The result is that a New York court may compel production of materials from a prior mediation upon request in a New York matter, Kichaven said, potentially even using a general evidentiary relevance standard under FRE 26, rather than a heightened mediation “standard of need.” That could occur in New York, he said, even if the state the mediation occurred in had a higher standard of protection and even if there was a confidentiality agreement between the mediation parties.
Kichaven warned that when there is a breach of confidentiality, a mediator could be sued for ordinary negligence, negligent misrepresentation, or perhaps more severe claims on basis that the neutral induced or allowed clients to be more candid than they otherwise would have been. So, since confidentiality may not protect mediators, it is problematic in terms of whether mediators should promise mediation confidentiality at all because they are not promises mediators have the power to keep, he said.

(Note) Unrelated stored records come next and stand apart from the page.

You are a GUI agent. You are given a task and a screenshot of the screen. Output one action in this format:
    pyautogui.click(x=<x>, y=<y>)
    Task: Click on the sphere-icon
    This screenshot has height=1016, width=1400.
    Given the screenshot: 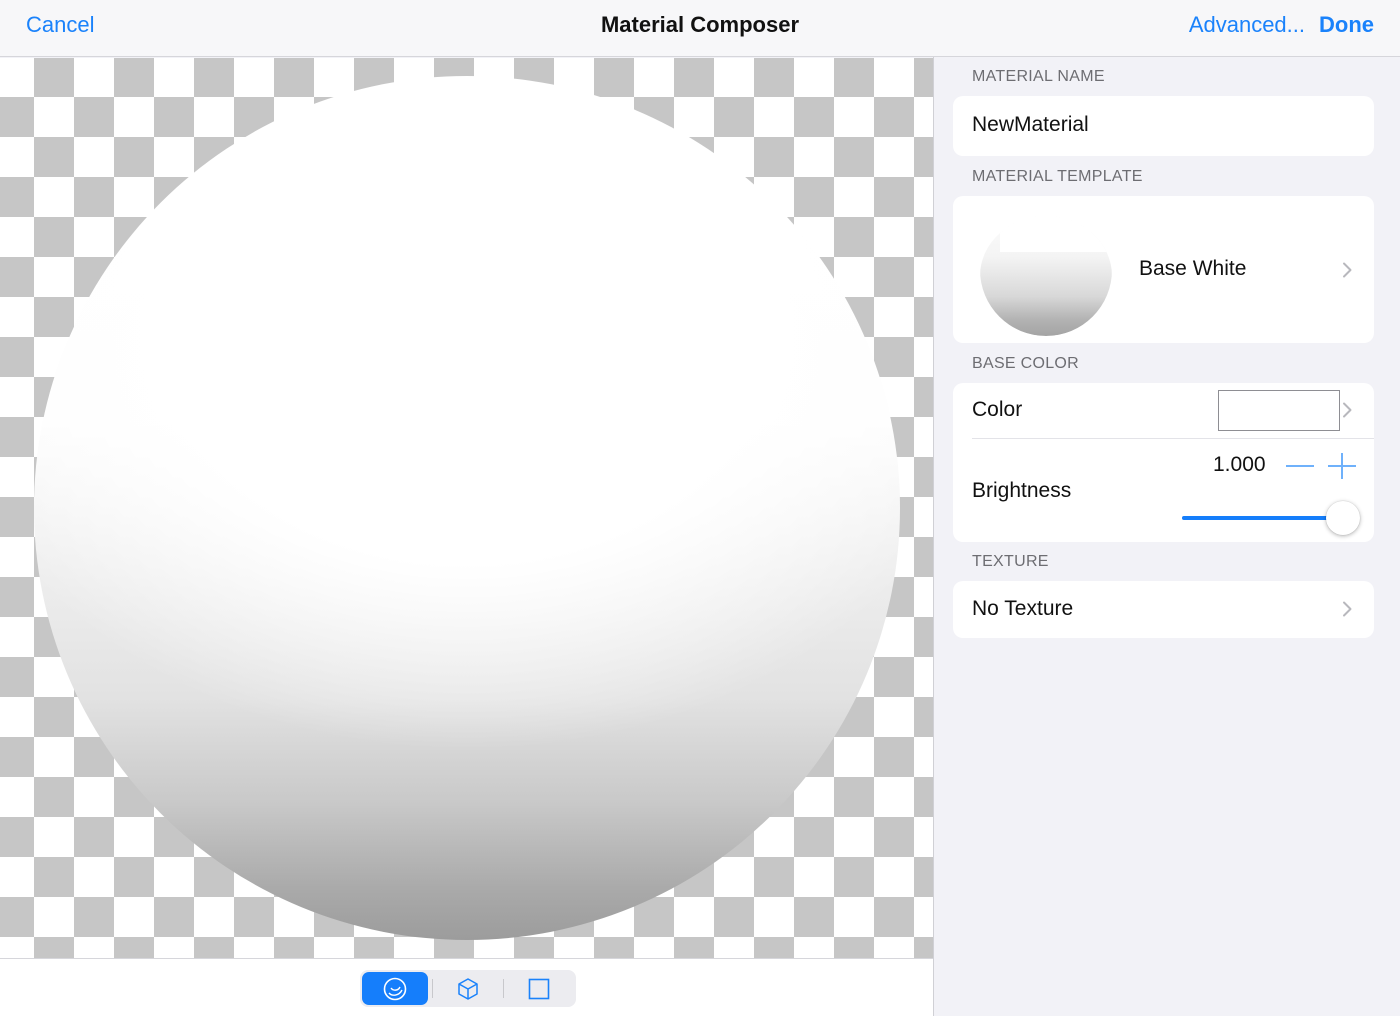 What is the action you would take?
    pyautogui.click(x=395, y=988)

As an ethical issue, mediators and lawyers are not supposed to make guarantees to clients on the outcome of judicial proceedings. “But,” explained Kichaven, “when you make that airtight [mediation] confidentiality promise, is that not just precisely what you have done? . . . By so doing you’ve misled your clients as well and that’s a potential ethical issue, too.”
Advocates need to inform their party-clients on the potential persistent use of the territoriality test, said Kichaven, and decide on how candid they should be during the mediation. For these reasons, Kichaven disclosed that he does not use written mediation confidentiality agreements in order to avoid the appearance of making promises to mediation parties, or practicing law via the production of a contract that applies to the rights of both sides. “It’s up to the parties to have the kind of confidentiality agreements that suit them best,” said Kichaven.
Finally, Kichaven advised that the best practice is for mediators to ensure that they do not get sued based on a prospective waiver of liability. He said to avoid the use of such clauses in confidentiality agreements—that is, the waivers are another reason not to provide a confidentiality agreement.
He noted that the typical clause says, “The mediator shall have no liability for any act or omission in connection with this mediation.” Said Kichaven, “It’s a cowardly act,” something mediators would do to avoid the consequences of their conduct.
He stated that the liability waiver is really saying that, as a mediator, “We are announcing to the world that we are lowering our ethical standards. . . . We should be sending the message that we stand behind the quality of our work and that we want you to be compensated and treated fairly in the unlikely event something goes wrong.”